EXERCISE AIM: From the line below that contains "Given: Open playback speed 1x selector" to the line that contains "The width and", repeat every line exactly, both ends included, and nothing else.

DATA UNDER STUDY:
++++

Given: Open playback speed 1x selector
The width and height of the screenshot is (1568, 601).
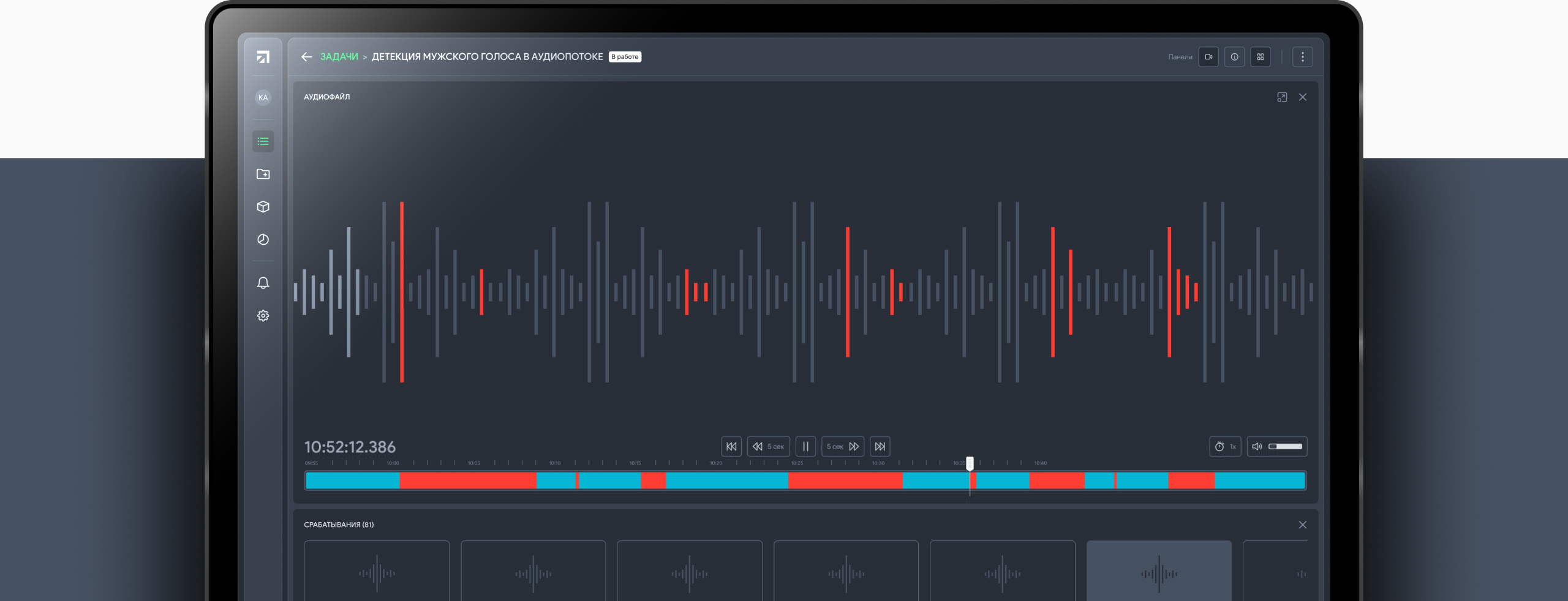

++++

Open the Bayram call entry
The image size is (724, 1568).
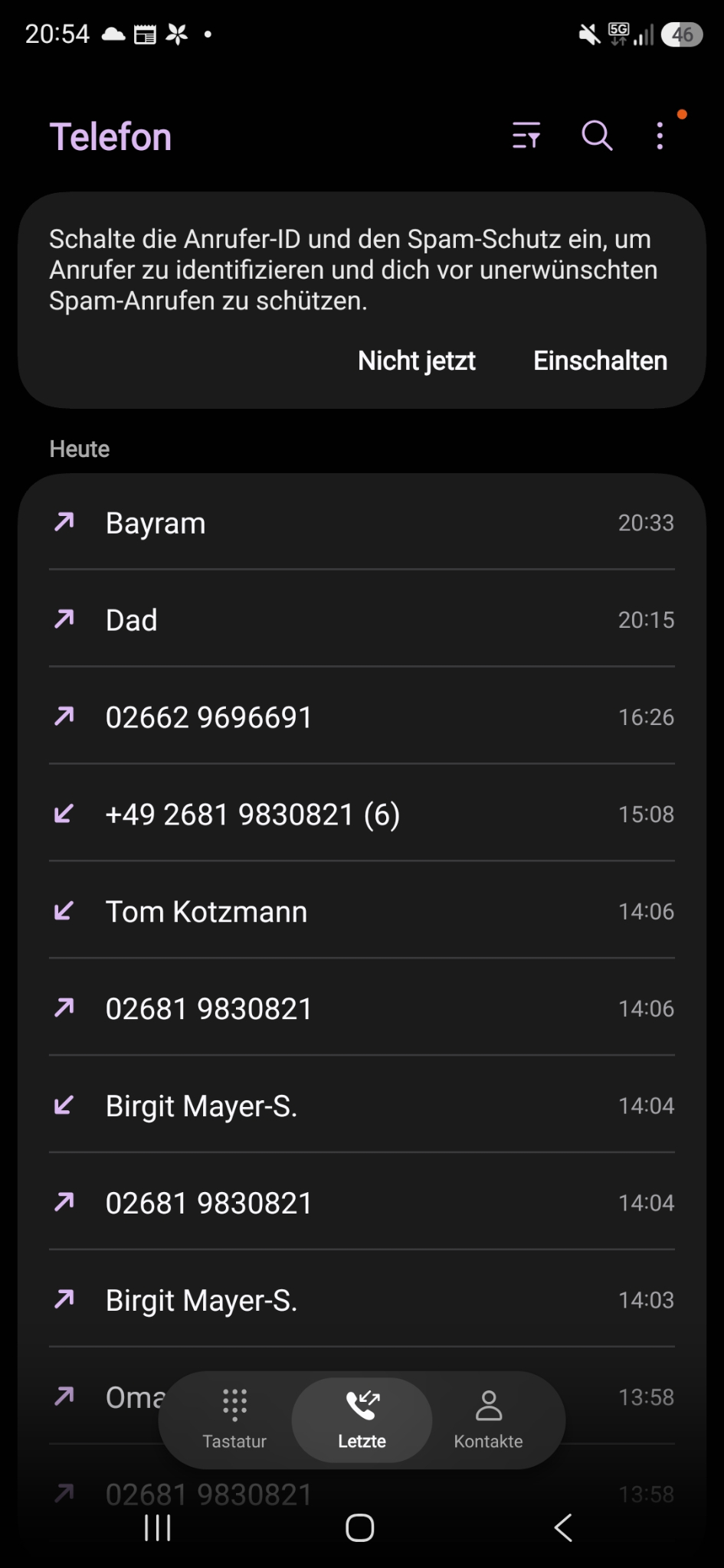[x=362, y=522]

++++

ANSWER TO THE EXERCISE:
Given: Open playback speed 1x selector
The width and height of the screenshot is (1568, 601).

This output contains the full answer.